## Metin alıntısı

::::::::::

İstanbul’da  11 sene yaşadıktan sonra Adada olmak, yani cumhurbaşkanı, başbakanı ve elli milletvekilinden oluşan Meclisi ile Ada bir ayrı özerk olma iddiasında.  Aslında bir belediye başkanı ve bir de kaymakam bu işleri de halledebilir, ama Adanın üzerinde hem tarihsel hem de aktüel anlamda çok gözler var.  Adanın hem Ortadoğuya yakınlığı hem de Akdeniz’e açılan bir üs olması hem Rusları hem İngilizleri son asırda da ABD’yi devamlı teyakkuzda tutan bir mesele.  Şu anda ise ABD ve AB arasında, gerekirse hem Türkiye hem de Yunanistan’ı dışlayarak “Kıbrıslılık” kimliği üzerine inşa etmeye çalıştıkları bir politika kumkuması Ada. Buna Adadaki Türklerin kendilerini Kıbrıslı olarak tanımlamalarını da eklerseniz meselenin hem ciddiyeti hem komikliği daha iyi anlaşılır sanırım.  Aslında yapılan propagandalar sonucunda ve Nikos Samson’un EOKA emelleriyle yaptıkları sonucunda Adanın Rum tarafında da bu tür bir Anavatan’a başkaldırı havası Oedipal temaları çağrıştıran şekilde hüküm sürüyor.

::::::::::

## Veri bölümü
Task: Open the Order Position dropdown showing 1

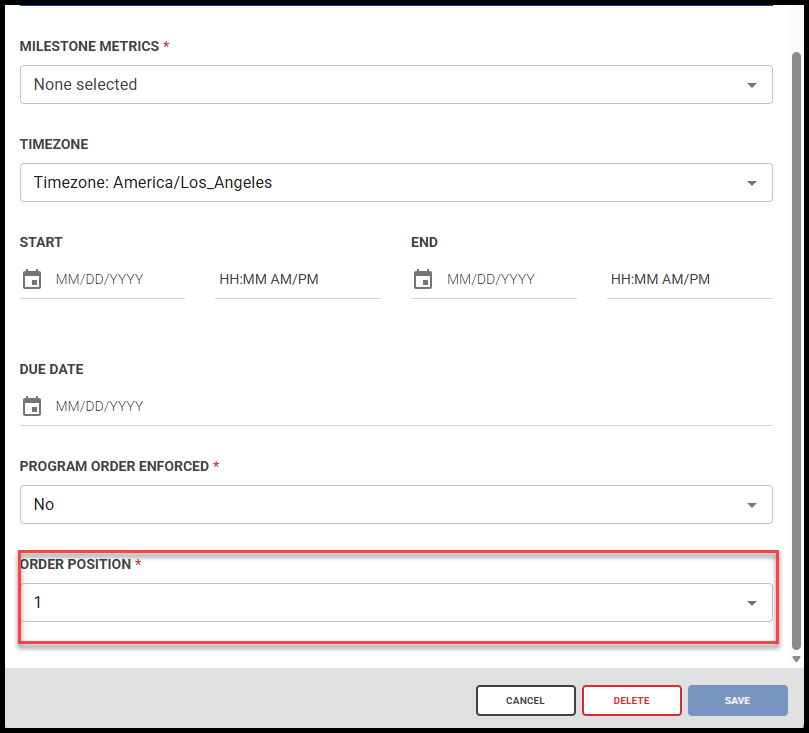Action: coord(380,603)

::::::::::

## Görevler
**a.** Metin alıntısına göre Ada, Rusları, İngilizleri ve ABD'yi neden sürekli teyakkuzda tutuyor? Bir ila üç cümleyle açıklayın.
**b.** Metin alıntısına dayanarak şu soruları yanıtlayın:
(i) Metne göre bu işleri aslında hangi iki görevli halledebilir?
(ii) Meclis kaç milletvekilinden oluşuyor?
(iii) Rum tarafındaki başkaldırı havası, propagandaların yanı sıra hangi kişinin EOKA emelleriyle yaptıklarına bağlanıyor?
**c.** Metin alıntısında adı geçen bütün makam ve görev unvanlarını sıralayın.
Bu çalışmada listeye başvurmak gerekmez.

## Yanıtlar
**a.** Ada hem Ortadoğu'ya yakın hem de Akdeniz'e açılan bir üs konumunda. Bu iki özellik onu Ruslar, İngilizler ve son asırda ABD için sürekli teyakkuzda olunan bir mesele hâline getiriyor.

**b.**
(i) Bir belediye başkanı ve bir kaymakam.
(ii) Elli milletvekilinden.
(iii) Nikos Samson'un.

**c.** Cumhurbaşkanı, başbakan, milletvekili, belediye başkanı, kaymakam.